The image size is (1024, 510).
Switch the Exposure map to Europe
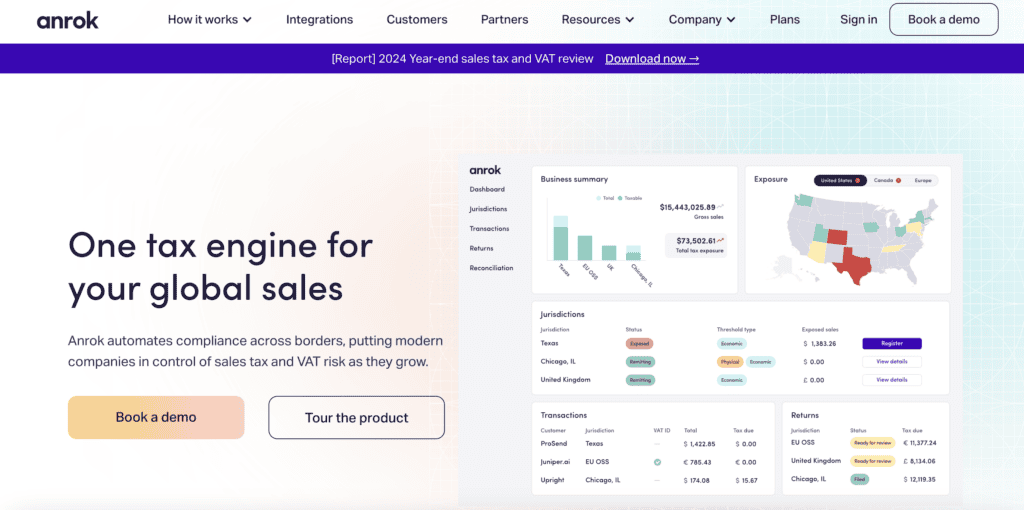(922, 180)
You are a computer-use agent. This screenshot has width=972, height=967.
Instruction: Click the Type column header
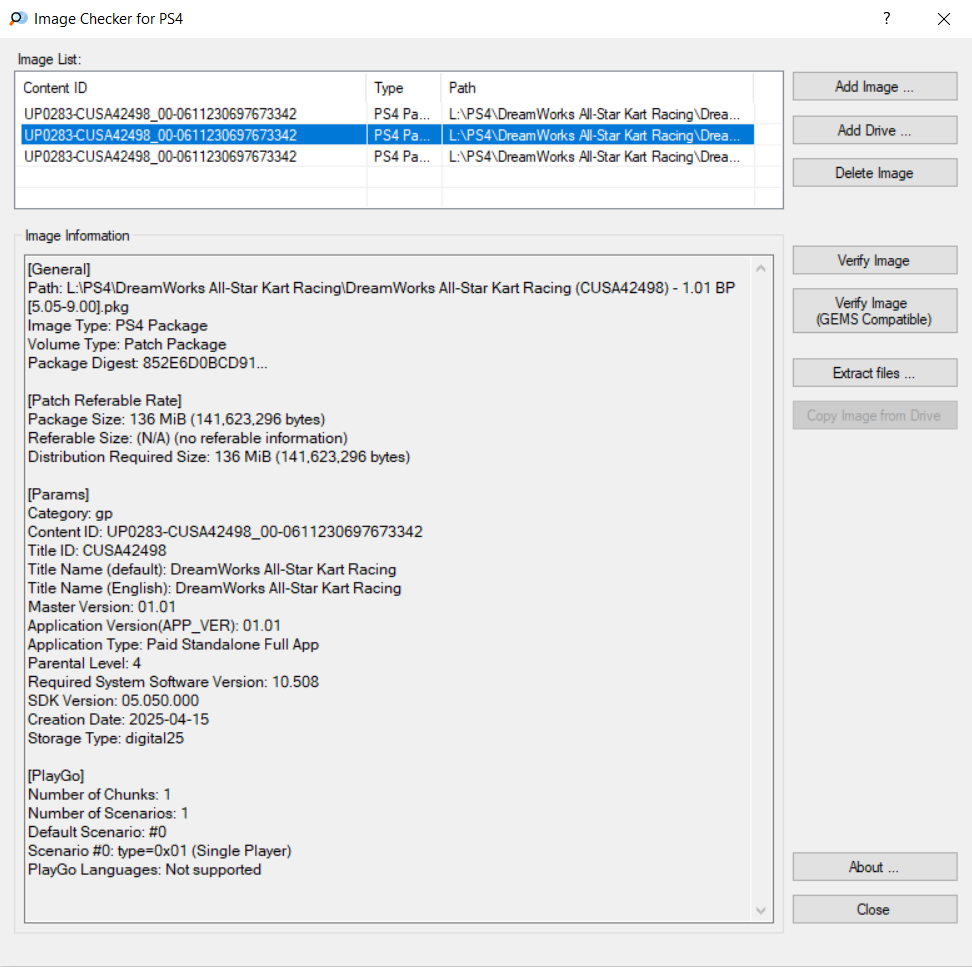tap(404, 88)
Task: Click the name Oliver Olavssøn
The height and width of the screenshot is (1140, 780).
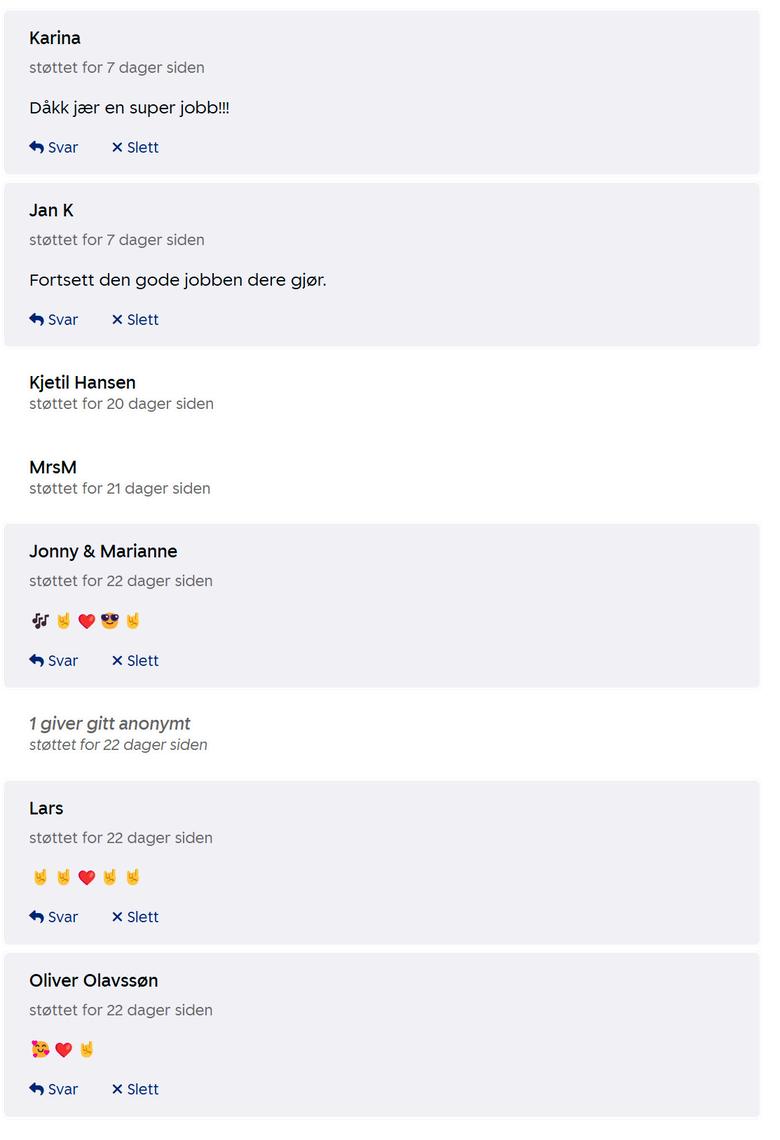Action: tap(94, 981)

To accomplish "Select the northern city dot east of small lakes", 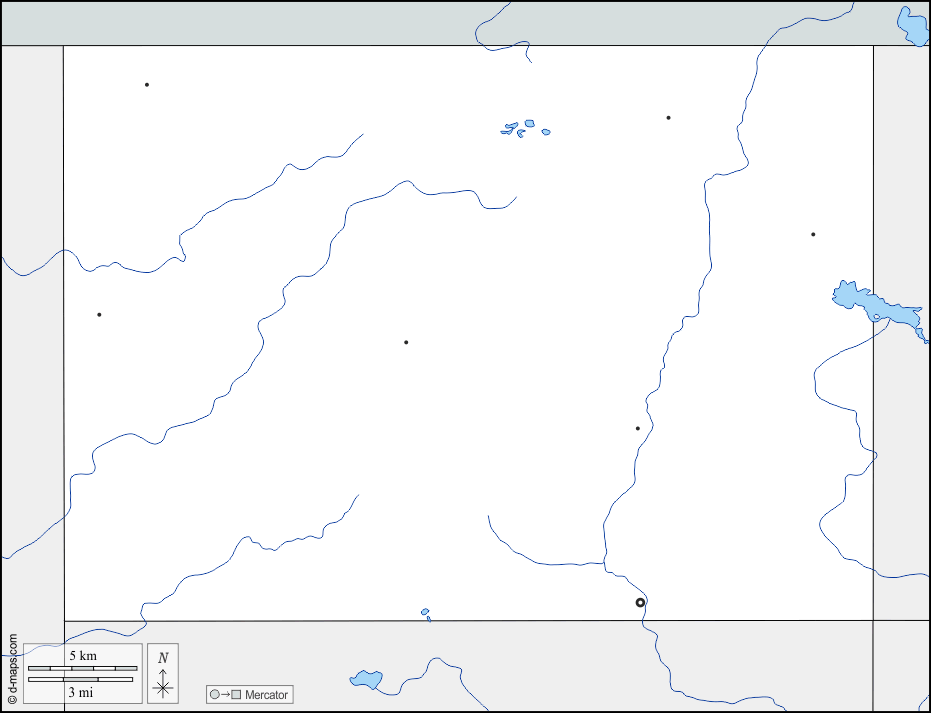I will coord(668,117).
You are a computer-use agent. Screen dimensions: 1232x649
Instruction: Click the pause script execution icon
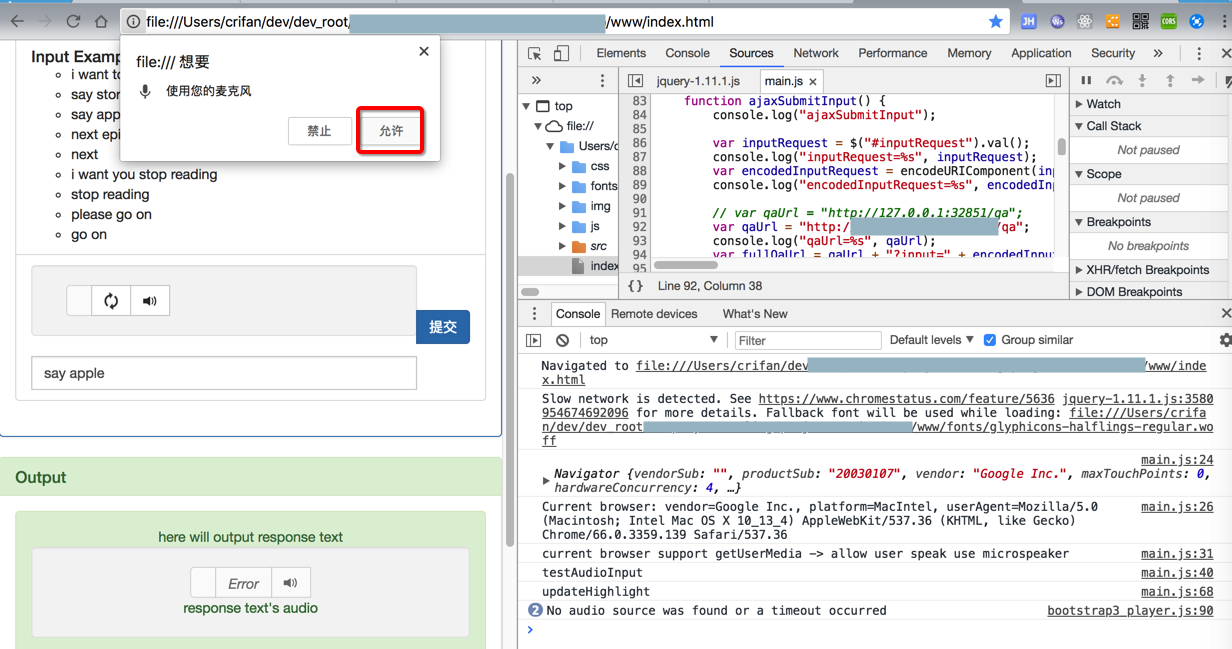coord(1087,81)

> [BRIEF]
Copy each line of the entries that includes the word "agent".

> [RESULT FOR THIS TASK]
You are a computer-use agent. This screenshot has width=972, height=967.
You are a computer-use agent. Screen dimensions: 1232x649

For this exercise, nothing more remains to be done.